Yes, I am artistically challenged. Nonetheless, I found this one to the best of what I could do. It's not beautiful, and it's nothing awe-ish, but hey. I did not draw weapons.


----------



## Gumby (Dec 30, 2010)

It's very good I-FLUX, this reminds me of the pictures my son and now his son, draw. They are both more into this genre than I am. They draw a lot of the DC or Marvel superhero's.


----------



## FalconsHonour (Dec 30, 2010)

Hey, that's pretty good! As you're most likely aware, the hands could use a little work -- but hands are _hard_, and apart from that, it's not bad at all.
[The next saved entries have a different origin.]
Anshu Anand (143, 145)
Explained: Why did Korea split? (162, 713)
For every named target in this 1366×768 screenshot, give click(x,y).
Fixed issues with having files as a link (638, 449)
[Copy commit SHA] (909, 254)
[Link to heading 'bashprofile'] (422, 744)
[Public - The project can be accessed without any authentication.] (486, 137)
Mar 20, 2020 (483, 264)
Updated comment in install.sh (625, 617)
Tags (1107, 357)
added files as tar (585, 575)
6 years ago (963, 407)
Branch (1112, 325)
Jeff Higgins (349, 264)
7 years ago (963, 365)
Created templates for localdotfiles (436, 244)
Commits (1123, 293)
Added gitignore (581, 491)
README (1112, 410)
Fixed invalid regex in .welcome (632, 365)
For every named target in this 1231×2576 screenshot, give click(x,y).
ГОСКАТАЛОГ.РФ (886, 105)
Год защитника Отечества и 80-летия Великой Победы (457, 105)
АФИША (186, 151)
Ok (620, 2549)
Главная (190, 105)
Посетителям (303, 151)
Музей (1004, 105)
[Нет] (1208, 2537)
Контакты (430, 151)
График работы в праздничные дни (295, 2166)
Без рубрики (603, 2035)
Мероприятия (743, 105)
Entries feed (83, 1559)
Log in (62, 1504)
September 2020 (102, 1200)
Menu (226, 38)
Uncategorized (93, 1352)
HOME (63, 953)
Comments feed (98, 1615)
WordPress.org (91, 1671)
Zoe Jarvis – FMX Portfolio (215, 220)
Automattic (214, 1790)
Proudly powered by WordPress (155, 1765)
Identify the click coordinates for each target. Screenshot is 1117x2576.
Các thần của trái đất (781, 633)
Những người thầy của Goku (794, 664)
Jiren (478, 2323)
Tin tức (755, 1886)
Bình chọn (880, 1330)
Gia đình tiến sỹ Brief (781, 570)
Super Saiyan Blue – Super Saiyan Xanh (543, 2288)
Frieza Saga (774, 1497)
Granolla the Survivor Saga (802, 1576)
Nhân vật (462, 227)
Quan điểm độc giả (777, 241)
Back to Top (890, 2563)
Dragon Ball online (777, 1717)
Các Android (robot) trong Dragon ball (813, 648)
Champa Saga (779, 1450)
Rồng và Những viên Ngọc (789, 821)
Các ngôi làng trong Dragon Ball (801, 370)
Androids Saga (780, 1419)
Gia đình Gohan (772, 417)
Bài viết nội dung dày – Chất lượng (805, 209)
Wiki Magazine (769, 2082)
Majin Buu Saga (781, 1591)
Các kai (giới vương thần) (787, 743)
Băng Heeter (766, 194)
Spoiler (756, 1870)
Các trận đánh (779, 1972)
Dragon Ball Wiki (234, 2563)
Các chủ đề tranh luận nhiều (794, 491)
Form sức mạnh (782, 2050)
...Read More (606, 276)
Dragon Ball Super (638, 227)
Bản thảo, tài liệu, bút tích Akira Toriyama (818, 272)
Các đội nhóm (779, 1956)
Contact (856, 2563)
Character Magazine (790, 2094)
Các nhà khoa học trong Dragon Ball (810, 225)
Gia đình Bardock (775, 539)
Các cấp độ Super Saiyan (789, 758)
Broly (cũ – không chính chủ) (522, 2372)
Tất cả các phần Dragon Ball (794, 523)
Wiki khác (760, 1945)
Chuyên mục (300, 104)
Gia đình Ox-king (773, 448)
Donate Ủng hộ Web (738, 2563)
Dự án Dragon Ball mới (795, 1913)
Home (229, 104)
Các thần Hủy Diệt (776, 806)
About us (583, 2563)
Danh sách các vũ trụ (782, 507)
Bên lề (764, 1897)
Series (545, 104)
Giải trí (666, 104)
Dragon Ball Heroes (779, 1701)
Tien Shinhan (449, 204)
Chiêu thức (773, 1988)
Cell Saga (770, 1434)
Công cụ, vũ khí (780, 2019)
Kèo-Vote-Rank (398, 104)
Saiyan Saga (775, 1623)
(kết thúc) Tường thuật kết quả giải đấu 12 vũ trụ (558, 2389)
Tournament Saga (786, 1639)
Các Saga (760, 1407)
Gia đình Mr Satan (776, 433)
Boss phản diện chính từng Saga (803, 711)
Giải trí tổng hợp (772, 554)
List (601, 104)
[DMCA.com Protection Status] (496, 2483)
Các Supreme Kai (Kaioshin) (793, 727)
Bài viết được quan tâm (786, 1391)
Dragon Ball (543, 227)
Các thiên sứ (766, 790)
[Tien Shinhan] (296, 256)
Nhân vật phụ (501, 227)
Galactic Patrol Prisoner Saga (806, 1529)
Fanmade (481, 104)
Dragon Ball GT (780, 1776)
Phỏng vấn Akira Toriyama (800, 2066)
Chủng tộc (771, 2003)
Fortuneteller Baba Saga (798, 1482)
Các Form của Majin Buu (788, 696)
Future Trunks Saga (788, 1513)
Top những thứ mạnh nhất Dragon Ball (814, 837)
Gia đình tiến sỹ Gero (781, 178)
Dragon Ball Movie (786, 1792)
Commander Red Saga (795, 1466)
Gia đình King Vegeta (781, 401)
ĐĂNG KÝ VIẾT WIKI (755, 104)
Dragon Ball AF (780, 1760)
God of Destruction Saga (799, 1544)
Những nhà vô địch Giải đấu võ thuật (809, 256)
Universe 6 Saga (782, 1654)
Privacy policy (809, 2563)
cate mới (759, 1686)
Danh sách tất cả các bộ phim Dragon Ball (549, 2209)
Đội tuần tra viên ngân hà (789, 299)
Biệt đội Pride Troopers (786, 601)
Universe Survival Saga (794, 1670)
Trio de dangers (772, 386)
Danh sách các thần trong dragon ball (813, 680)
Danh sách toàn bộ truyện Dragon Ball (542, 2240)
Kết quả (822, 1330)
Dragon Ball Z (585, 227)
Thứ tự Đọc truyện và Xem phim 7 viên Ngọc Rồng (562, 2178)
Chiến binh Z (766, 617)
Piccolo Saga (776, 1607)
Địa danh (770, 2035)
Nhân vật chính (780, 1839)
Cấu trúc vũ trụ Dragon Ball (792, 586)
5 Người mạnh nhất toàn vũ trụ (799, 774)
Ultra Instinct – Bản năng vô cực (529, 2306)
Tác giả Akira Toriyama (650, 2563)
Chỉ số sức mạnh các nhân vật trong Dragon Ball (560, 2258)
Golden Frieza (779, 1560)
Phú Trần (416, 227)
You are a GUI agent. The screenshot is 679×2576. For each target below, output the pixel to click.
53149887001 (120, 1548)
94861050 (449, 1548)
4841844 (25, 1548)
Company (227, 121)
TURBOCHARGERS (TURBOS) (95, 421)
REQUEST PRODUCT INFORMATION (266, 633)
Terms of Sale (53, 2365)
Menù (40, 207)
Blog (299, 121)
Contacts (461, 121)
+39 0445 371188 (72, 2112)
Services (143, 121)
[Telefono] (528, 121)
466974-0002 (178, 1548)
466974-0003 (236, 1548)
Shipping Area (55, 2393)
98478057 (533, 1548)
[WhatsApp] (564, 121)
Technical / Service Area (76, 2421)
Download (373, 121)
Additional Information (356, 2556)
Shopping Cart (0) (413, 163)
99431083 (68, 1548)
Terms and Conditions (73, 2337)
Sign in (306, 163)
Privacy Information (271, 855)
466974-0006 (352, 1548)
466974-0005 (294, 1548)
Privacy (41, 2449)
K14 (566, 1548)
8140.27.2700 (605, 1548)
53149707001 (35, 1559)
Don't put yourself down so much.  The perspective is good and the pose seems fine to me. It's not really my 'style' per se (not the kind of thing I would draw, I mean, or necessarily be interested in a story about), but as a drawing on its own, I do like it. Nice going!


----------



## garza (Dec 30, 2010)

It looks a awful lot like my cousin Elmo Jr. before he disappeared that night. We ain't figgered out yet what the boy was smokin'. Akshally, it's somewat more handsomer than Elmo.

(And a very good piece of work, indeed.)


----------